بِسْمِ اللّٰهِ الرَّحْمٰنِ الرَّح۪يمِ

وَإِن طَآئِفَتَانِ مِنَ ٱلْمُؤْمِنِينَ ٱقْتَتَلُواْ فَأَصْلِحُواْ بَيْنَهُمَاۖ فَإِنۢ بَغَتْ إِحْدَىٰهُمَا عَلَى ٱلْأُخْرَىٰ فَقَٰتِلُواْ ٱلَّتِى تَبْغِى حَتَّىٰ تَفِىٓءَ إِلَىٰٓ أَمْرِ ٱللَّهِۚ فَإِن فَآءَتْ فَأَصْلِحُواْ بَيْنَهُمَا بِٱلْعَدْلِ وَأَقْسِطُوٓاْۖ إِنَّ ٱللَّهَ يُحِبُّ ٱلْمُقْسِطِينَ ﴿٩

Eğer inananlardan iki grup birbirleriyle savaşırlarsa aralarını düzeltin.
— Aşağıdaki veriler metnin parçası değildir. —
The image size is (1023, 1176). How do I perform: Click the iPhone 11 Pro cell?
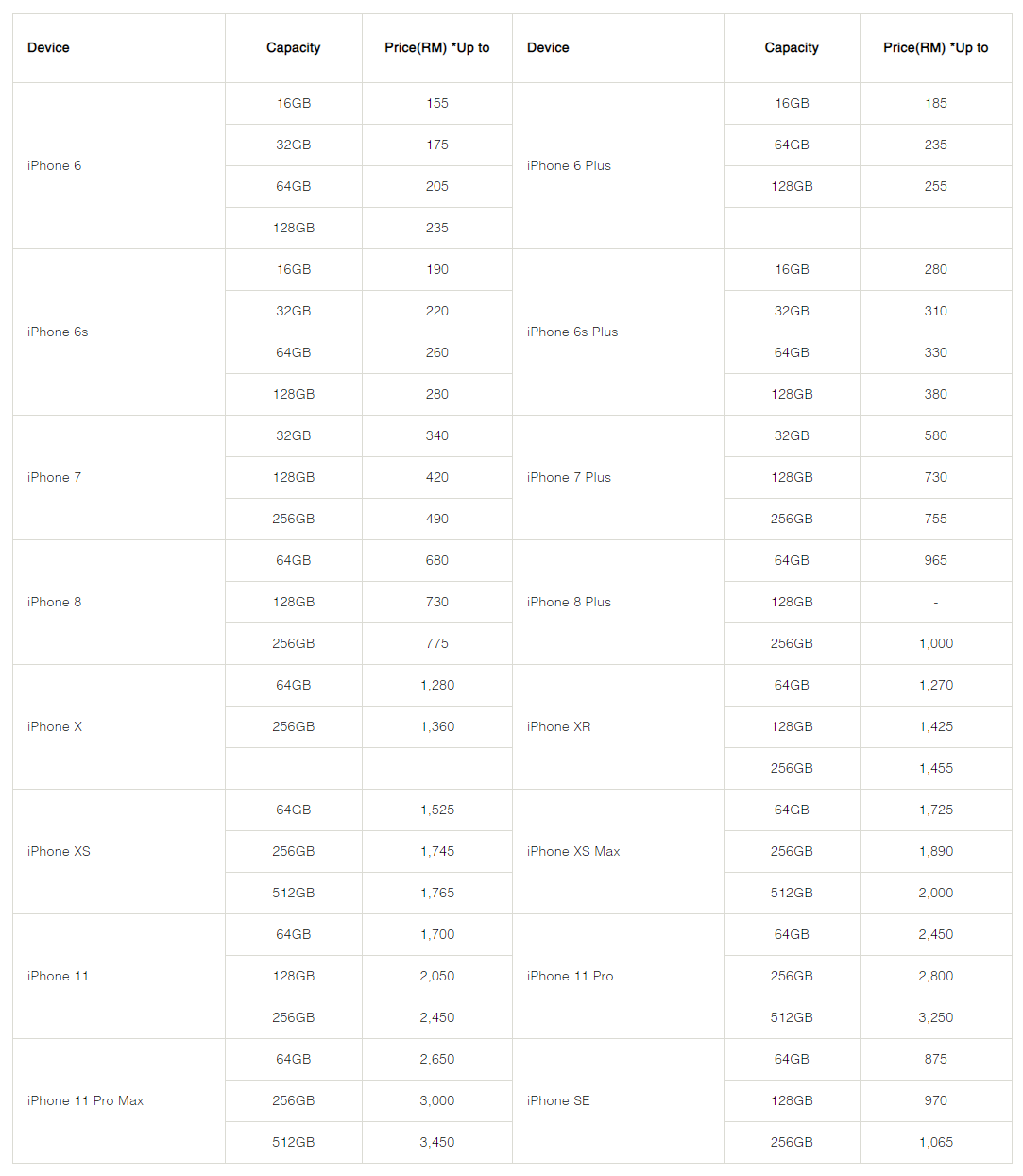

Eğer biri ötekine karşı haddi aşarsa, Allah’ın buyruğuna dönünceye kadar haddi aşan tarafa karşı savaşın. Eğer (Allah’ın emrine) dönerse, artık aralarını adaletle düzeltin ve (onlara) adaletli davranın. Çünkü Allah, adaletli davrananları sever.